(Stored items)
#####
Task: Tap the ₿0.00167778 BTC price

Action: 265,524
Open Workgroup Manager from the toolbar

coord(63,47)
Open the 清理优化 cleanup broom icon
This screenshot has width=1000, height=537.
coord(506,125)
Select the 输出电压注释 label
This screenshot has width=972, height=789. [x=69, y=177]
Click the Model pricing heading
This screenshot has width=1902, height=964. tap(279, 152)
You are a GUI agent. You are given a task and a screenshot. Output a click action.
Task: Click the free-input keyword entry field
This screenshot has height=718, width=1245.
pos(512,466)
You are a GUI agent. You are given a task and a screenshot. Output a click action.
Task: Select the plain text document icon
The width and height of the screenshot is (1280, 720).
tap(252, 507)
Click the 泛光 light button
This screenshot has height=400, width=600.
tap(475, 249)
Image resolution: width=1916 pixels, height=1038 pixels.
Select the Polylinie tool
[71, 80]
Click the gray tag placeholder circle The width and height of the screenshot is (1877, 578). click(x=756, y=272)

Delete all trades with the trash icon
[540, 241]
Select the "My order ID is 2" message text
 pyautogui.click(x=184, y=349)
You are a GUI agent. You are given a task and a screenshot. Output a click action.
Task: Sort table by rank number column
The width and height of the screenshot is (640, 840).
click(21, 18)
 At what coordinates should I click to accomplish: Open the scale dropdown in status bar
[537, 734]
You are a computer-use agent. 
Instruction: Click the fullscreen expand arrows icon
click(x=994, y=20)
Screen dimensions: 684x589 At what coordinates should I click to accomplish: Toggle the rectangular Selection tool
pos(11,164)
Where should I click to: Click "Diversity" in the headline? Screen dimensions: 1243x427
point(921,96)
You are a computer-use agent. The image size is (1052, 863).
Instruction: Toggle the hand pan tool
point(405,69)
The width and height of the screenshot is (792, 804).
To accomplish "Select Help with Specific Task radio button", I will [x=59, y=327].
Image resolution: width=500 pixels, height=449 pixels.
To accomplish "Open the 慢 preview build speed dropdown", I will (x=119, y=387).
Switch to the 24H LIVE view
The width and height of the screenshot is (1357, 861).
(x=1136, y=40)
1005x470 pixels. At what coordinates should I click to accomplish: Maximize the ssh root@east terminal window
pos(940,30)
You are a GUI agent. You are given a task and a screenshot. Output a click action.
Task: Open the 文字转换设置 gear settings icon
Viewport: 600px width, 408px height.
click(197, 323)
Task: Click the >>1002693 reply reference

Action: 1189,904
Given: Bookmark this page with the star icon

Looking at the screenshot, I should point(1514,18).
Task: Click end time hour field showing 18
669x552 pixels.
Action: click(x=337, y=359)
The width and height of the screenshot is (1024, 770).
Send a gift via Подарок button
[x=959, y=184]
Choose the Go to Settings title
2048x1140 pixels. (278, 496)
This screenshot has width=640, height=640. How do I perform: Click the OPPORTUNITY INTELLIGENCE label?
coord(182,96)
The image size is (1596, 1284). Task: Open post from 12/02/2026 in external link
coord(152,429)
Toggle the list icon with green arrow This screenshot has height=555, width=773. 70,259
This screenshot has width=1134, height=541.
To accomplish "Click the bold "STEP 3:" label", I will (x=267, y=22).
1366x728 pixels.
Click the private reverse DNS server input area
#####
What you need to do: Give all of the lines above again, exactly as they are.

Worked solution:
Task: Tap the ₿0.00167778 BTC price

Action: 265,524
Open Workgroup Manager from the toolbar

coord(63,47)
Open the 清理优化 cleanup broom icon
This screenshot has width=1000, height=537.
coord(506,125)
Select the 输出电压注释 label
This screenshot has width=972, height=789. [x=69, y=177]
Click the Model pricing heading
This screenshot has width=1902, height=964. tap(279, 152)
You are a GUI agent. You are given a task and a screenshot. Output a click action.
Task: Click the free-input keyword entry field
This screenshot has height=718, width=1245.
pos(512,466)
You are a GUI agent. You are given a task and a screenshot. Output a click action.
Task: Select the plain text document icon
The width and height of the screenshot is (1280, 720).
tap(252, 507)
Click the 泛光 light button
This screenshot has height=400, width=600.
tap(475, 249)
Image resolution: width=1916 pixels, height=1038 pixels.
Select the Polylinie tool
[71, 80]
Click the gray tag placeholder circle The width and height of the screenshot is (1877, 578). click(x=756, y=272)

Delete all trades with the trash icon
[540, 241]
Select the "My order ID is 2" message text
 pyautogui.click(x=184, y=349)
You are a GUI agent. You are given a task and a screenshot. Output a click action.
Task: Sort table by rank number column
The width and height of the screenshot is (640, 840).
click(21, 18)
 At what coordinates should I click to accomplish: Open the scale dropdown in status bar
[537, 734]
You are a computer-use agent. 
Instruction: Click the fullscreen expand arrows icon
click(x=994, y=20)
Screen dimensions: 684x589 At what coordinates should I click to accomplish: Toggle the rectangular Selection tool
pos(11,164)
Where should I click to: Click "Diversity" in the headline? Screen dimensions: 1243x427
point(921,96)
You are a computer-use agent. The image size is (1052, 863).
Instruction: Toggle the hand pan tool
point(405,69)
The width and height of the screenshot is (792, 804).
To accomplish "Select Help with Specific Task radio button", I will [x=59, y=327].
Image resolution: width=500 pixels, height=449 pixels.
To accomplish "Open the 慢 preview build speed dropdown", I will (x=119, y=387).
Switch to the 24H LIVE view
The width and height of the screenshot is (1357, 861).
(x=1136, y=40)
1005x470 pixels. At what coordinates should I click to accomplish: Maximize the ssh root@east terminal window
pos(940,30)
You are a GUI agent. You are given a task and a screenshot. Output a click action.
Task: Open the 文字转换设置 gear settings icon
Viewport: 600px width, 408px height.
click(197, 323)
Task: Click the >>1002693 reply reference

Action: 1189,904
Given: Bookmark this page with the star icon

Looking at the screenshot, I should point(1514,18).
Task: Click end time hour field showing 18
669x552 pixels.
Action: click(x=337, y=359)
The width and height of the screenshot is (1024, 770).
Send a gift via Подарок button
[x=959, y=184]
Choose the Go to Settings title
2048x1140 pixels. (278, 496)
This screenshot has width=640, height=640. How do I perform: Click the OPPORTUNITY INTELLIGENCE label?
coord(182,96)
The image size is (1596, 1284). Task: Open post from 12/02/2026 in external link
coord(152,429)
Toggle the list icon with green arrow This screenshot has height=555, width=773. 70,259
This screenshot has width=1134, height=541.
To accomplish "Click the bold "STEP 3:" label", I will (x=267, y=22).
1366x728 pixels.
Click the private reverse DNS server input area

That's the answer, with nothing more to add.